**Try it**
Retype the stretch of the Calder v. Bull passage below from "So, after the" through "Bulls subsequent inaction.", word for word.

───── Selected text ─────

Dr. Normand Morrison had a 1779 will under which Mrs. Bull was to take (Chase's opinion says that Morrison was the grandson, but I don't know the family relations. A search of the Colonial Connecticut records discloses another very signifcant probate battle in which two Normand Morrisons were involved--also spelled Norman Morison--but this was in 1762. Could it be that probate problems, like physical features, are transferable from generation to generation?). The will was disapproved by the Probate Court in Hartford on 3/21/1793. I suppose that Mrs. and Mr. Bull had a certain time to contest this decision, but for some reason they didn't. As a result of their inaction, Mrs. Calder (relation?) would take under the CT intestate succession laws.

So, after the time to appeal had passed, the Bulls decided to do what people who are cut off from legal remedy often do: go to the Legislature. The 1795 Legislature granted a new hearing for the will in the Hartford Probate Court (what was the nature of the law or resolution passed to enable this?), and the will this time was probated. Thus, the Bulls were restored as beneficiaries under the will. The Calders, being scalded, decided to appeal this decision all the way to the US Supreme Court. Their major argument was that a property right had vested in the Calders as a result of the will's failure to be probated on 3/21/93 and the Bulls subsequent inaction.

Approaching the Legal Issues

Two of the three Justices who wrote opinions (Iredell and Paterson) mentioned two grounds on which they would affirm the decisions below. The first had to do with the Legislature's apparent "judicial" action in setting aside the disapproval of the will and the second dealt with whether the legislative decision resulted in an ex post facto law. Justice Paterson made the point that it appears that the legislature of Connecticut, throughout its history until 1762, exercised the sole right to grant new trials. However, in 1762 the colonial legislature gave this right also to courts. I spent some time searching the Colonial Connecticut records, a worthwhile endeavor, and found what may have been that 1762 enactment adverted to by Justice Paterson. One act I found provides:

"That for the future no defendant or defendants defaulted as aforesaid shall have liberty to revive any such action unless he or they shall come into court and move for a trial on or before the second day of the sitting of said court and pay down to the adverse party the cost to that time arisen; any law, usage or custom to the contrary notwithstanding" (CCL, vol. 12, p. 8).

What does Paterson infer from such a law? "But the act does not remove or annihilate the preexisting power of the Legislature, in this particular; it only communicates to other authorities a concurrence of jurisdiction, as to the awarding of new trials." If this was the law Paterson was referring to, I think he is in error; indeed the revival of an action seems dependent on coming into court and asking for it--rather than an "either/or" situation of going to the Legislature or the Courts. But, Paterson, as well as Iredell, argued that the Legislature was not abandoning its power; it was just conferring a concurrence of jurisdiction. Paterson mentions that the CT Legislature had, in two instances between 1762 and 1798 exercised their power to award a new trial. Thus, the first ground of decision which the three Justices agreed on (except for Chase) was that the CT Legislature had and could act as a judicial body and thus, the granting of a new trial was within their power. The "uninterrupted flow" of legislative authority supported the notion that they could do the act complained of by the Calders. Justice Iredell notes that such a custom might appear "strange" but concedes that it appears to have been the "uniform, uninterrupted, habit" of the Legislature to exercise a "general superintending power over its courts of law."

Let's pause for a second on this one. What would a federal court say today with respect to a state legislature's ability not simply to vacate a court's decision but to, as it were, allow for and even order a new trial? I don't know my law well enough to run through all the possible scenarios regarding this, but it is the first issue to mention in Calder v. Bull, an issue that never is mentioned in law schools or in textbooks, but one that might provoke more interesting legal speculation than the "real issues," to which I now turn.

───── Data extract ─────

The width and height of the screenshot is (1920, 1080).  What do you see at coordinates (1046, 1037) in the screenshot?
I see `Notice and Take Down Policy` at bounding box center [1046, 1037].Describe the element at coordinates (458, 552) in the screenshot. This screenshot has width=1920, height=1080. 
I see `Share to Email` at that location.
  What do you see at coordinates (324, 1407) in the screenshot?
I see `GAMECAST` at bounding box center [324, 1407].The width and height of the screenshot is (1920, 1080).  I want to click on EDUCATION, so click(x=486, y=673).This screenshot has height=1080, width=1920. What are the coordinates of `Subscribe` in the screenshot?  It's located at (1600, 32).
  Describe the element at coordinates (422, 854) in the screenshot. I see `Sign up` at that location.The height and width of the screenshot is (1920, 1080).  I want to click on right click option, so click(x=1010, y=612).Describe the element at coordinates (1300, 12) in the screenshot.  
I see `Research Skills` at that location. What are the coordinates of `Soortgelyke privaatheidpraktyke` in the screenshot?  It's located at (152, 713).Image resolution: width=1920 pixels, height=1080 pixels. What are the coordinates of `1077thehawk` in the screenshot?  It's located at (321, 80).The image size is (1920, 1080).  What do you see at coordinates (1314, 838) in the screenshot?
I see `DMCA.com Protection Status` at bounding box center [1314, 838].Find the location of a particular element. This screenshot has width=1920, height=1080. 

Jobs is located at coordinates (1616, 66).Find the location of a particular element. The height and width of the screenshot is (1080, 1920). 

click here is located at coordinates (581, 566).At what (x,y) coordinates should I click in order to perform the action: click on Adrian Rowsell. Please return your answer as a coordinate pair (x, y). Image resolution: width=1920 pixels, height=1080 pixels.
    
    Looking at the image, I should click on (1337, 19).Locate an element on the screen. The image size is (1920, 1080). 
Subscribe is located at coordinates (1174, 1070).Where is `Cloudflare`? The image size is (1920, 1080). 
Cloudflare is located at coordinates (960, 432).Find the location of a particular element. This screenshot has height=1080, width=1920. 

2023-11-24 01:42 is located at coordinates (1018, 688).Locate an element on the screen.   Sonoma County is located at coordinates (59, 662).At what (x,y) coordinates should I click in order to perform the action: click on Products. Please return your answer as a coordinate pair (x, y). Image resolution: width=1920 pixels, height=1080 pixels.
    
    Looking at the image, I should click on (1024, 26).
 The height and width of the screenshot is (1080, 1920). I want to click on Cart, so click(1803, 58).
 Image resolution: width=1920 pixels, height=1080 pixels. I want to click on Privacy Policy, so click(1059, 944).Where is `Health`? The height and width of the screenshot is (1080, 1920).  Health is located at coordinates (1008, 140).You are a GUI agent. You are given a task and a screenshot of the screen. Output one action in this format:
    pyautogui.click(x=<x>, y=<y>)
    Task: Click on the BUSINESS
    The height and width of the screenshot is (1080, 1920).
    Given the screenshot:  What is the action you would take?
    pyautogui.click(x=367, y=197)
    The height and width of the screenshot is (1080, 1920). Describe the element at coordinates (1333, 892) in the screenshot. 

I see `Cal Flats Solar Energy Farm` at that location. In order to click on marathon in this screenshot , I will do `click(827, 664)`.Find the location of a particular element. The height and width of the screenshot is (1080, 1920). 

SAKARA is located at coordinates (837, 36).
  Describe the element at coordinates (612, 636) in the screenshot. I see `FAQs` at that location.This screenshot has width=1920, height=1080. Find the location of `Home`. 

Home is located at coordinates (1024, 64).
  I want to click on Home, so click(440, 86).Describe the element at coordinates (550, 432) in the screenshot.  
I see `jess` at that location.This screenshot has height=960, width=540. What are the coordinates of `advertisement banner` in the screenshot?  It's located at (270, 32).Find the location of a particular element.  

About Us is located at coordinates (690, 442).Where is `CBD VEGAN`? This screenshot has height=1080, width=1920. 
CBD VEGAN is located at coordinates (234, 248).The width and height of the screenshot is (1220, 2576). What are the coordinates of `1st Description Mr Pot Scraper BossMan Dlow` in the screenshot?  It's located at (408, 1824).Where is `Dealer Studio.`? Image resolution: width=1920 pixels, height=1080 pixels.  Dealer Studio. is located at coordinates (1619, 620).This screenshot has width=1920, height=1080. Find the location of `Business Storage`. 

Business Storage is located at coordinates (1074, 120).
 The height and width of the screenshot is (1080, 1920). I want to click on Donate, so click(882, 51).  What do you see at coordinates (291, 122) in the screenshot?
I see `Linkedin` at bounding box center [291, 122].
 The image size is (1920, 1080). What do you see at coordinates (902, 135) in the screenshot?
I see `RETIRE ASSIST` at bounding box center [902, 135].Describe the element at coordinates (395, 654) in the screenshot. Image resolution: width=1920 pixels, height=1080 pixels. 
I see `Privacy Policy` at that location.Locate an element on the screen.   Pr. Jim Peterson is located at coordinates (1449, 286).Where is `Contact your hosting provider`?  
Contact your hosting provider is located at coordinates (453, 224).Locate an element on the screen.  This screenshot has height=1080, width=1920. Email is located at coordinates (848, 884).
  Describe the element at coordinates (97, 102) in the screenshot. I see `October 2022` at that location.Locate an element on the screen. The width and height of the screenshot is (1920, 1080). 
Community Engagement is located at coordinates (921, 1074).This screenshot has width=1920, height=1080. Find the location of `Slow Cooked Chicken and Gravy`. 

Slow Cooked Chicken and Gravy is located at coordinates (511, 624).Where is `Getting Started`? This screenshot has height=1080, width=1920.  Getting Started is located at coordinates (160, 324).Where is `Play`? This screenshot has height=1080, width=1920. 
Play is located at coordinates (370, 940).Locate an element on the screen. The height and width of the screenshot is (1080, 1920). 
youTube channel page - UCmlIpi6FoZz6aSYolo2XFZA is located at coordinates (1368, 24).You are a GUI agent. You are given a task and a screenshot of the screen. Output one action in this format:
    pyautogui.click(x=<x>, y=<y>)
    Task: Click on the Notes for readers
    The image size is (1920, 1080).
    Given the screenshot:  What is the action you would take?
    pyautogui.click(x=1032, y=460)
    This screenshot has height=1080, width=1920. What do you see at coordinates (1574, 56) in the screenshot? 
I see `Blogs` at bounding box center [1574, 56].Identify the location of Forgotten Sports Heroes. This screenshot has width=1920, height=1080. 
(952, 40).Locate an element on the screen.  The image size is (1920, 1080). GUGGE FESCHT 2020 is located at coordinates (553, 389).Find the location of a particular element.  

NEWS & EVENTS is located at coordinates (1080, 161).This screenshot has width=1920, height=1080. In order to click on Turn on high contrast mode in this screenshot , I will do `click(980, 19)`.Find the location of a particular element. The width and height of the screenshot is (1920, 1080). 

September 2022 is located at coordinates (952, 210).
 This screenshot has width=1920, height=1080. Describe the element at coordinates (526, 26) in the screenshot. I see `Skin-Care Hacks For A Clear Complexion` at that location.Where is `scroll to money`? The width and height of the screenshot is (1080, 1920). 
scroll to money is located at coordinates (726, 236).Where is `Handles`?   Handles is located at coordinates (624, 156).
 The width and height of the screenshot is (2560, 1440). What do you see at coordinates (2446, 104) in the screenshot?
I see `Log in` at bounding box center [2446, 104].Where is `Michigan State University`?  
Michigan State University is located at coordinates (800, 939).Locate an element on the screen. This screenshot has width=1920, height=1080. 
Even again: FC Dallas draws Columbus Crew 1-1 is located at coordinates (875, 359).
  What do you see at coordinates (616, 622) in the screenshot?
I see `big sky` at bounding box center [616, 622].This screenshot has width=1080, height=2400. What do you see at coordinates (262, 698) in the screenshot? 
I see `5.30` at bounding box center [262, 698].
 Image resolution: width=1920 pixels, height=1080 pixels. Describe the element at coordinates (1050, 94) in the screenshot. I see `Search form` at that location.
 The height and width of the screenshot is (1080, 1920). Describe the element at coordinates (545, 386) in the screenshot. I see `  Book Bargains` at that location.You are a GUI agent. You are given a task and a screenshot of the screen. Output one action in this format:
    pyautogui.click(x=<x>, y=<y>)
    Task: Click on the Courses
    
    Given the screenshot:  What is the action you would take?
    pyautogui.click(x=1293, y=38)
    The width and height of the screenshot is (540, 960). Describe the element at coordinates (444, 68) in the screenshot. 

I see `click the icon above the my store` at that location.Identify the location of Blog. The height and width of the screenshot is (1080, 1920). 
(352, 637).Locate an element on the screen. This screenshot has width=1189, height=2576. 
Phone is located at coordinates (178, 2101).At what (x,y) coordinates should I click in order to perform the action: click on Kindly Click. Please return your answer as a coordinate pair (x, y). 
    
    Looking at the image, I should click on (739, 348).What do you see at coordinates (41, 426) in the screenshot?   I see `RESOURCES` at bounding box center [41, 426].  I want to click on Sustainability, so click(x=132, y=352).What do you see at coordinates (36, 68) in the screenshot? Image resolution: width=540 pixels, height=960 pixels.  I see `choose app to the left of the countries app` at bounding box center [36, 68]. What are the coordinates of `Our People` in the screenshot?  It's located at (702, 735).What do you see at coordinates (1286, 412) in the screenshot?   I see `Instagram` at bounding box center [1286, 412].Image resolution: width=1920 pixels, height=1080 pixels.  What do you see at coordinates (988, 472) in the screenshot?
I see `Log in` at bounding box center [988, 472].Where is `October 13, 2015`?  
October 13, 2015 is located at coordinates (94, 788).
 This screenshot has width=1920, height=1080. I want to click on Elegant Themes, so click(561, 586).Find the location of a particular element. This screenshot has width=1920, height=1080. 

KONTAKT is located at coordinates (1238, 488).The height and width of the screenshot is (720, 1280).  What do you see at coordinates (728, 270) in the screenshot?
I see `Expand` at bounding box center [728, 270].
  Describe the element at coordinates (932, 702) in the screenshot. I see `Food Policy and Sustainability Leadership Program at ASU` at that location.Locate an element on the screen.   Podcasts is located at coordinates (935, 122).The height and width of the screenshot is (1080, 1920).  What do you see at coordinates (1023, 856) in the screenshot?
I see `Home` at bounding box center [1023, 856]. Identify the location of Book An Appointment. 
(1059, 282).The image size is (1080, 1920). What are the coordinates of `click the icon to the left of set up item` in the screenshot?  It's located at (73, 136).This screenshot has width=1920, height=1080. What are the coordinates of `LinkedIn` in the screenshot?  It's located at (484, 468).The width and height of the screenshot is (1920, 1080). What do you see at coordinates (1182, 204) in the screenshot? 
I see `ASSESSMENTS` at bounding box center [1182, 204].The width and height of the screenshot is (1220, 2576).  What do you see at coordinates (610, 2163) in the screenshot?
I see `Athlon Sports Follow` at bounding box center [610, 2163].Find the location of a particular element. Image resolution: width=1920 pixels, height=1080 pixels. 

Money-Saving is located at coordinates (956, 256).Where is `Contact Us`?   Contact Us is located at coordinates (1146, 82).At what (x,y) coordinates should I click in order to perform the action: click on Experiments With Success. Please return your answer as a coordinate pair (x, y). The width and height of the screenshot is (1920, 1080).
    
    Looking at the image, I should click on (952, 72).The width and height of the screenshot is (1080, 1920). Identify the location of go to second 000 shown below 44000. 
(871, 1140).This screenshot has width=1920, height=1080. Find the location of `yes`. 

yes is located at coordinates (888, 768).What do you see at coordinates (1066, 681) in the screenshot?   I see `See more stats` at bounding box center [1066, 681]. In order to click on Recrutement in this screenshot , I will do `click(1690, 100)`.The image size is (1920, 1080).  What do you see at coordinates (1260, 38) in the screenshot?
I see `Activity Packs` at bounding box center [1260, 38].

─────

**Written answer**
So, after the time to appeal had passed, the Bulls decided to do what people who are cut off from legal remedy often do: go to the Legislature. The 1795 Legislature granted a new hearing for the will in the Hartford Probate Court (what was the nature of the law or resolution passed to enable this?), and the will this time was probated. Thus, the Bulls were restored as beneficiaries under the will. The Calders, being scalded, decided to appeal this decision all the way to the US Supreme Court. Their major argument was that a property right had vested in the Calders as a result of the will's failure to be probated on 3/21/93 and the Bulls subsequent inaction.